Pull out every line in the rows below that contains the word "coordinates", copying each one as it appears. Matches must have the same capitalization.

-- EXERCISE INPUT follows --

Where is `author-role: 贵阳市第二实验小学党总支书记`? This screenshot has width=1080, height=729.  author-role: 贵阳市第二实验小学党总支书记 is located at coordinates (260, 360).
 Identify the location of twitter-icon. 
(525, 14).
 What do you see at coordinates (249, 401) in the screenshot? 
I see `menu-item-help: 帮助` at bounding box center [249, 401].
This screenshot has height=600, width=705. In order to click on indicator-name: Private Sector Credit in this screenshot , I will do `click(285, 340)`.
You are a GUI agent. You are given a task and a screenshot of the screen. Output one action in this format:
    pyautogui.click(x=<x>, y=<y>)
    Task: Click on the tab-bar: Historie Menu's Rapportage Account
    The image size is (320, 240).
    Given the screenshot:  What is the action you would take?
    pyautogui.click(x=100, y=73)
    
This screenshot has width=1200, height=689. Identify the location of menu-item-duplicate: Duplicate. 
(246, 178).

-- EXERCISE INPUT concluded --

> REPLY:
Where is `author-role: 贵阳市第二实验小学党总支书记`? This screenshot has width=1080, height=729.  author-role: 贵阳市第二实验小学党总支书记 is located at coordinates (260, 360).
 What do you see at coordinates (249, 401) in the screenshot? 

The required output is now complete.